Конфуций призывал человека к неустанному самосовершенствованию. Однако в стране была и другая, как бы диссидентская религия. Это — чань-буддизм (по-японски — дзэн-буддизм). Он соединил даосский культ недеяния с буддийской медитацией. Дескать, человеку незачем перенапрягаться постоянной работой над собой. К просветлению можно прийти интуитивно, в минуты самозабвенного общения с природой.
Дзэн-буддизм особенно популярен в Стране восходящего солнца. Поэтому если китайской кулинарии присуще активное (конфуцианское) отношение человека к материалу, то японская кулинария несет на себе печать дзэн-буддизма — культа недеяния и преклонения перед природой. Девизом японской кухни можно считать слова: «Не сотвори, а найди и открой!»
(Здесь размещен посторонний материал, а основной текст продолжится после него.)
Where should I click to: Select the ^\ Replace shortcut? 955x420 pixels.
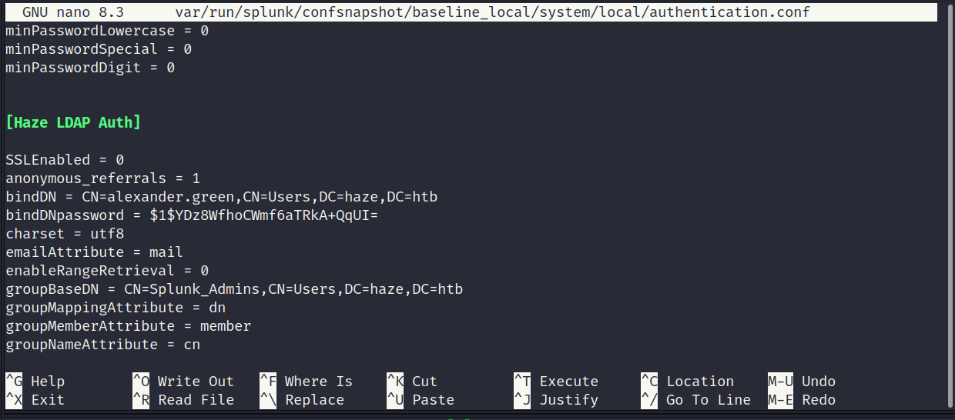(302, 400)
Тухлые яйца как ключ к карьере
Мое первое знакомство с восточной, а точнее сказать с китайской, кулинарией было внезапным, но судьбоносным. В том смысле, что данный эпизод открыл мне путь к работе за рубежом.
Дело было более полувека назад, в 1952 году. Я, выпускник Военного института иностранных языков, второй год работал в «Правде» литературным сотрудником отдела стран народной демократии. Как профессиональный китаист, я был взят с перспективой работать в Пекине. Но в 26 лет об этом, разумеется, нечего было и мечтать. На постоянную работу за рубеж посылали только людей со стажем и именем, как минимум сорокалетних.
В первые годы существования КНР китайская тема была приоритетной. Поэтому когда автор книги «Сражающийся Китай» Константин Симонов вернулся из очередной поездки в эту страну и привез нам свои новые очерки, его лично приветствовал главный редактор и все члены редколлегии.
Симонов рассказал о своих впечатлениях и в качестве экзотического сувенира передал коробку с какими-то глиняными комками. Он, мол, получил их от китайских друзей во время проводов в Пекинском аэропорту.
— У нас ведь есть молодой китаист. Этот, как его, Овчинников, — сказал главный редактор Леонид Федорович Ильичев. — Позовите-ка его сюда!
Увидеть сразу все руководство «Правды», да еще живого Константина Симонова, было для меня полной неожиданностью.
— Вы ведь специалист по Китаю, товарищ Овчинников, — обратился ко мне главный. — Может быть, вы знаете, что это такое?
— Конечно, знаю, — самоуверенно ответил я. — Это императорские яйца. Их обмазывают глиной и хранят полгода. Поэтому среди иностранцев они известны как «тухлые яйца».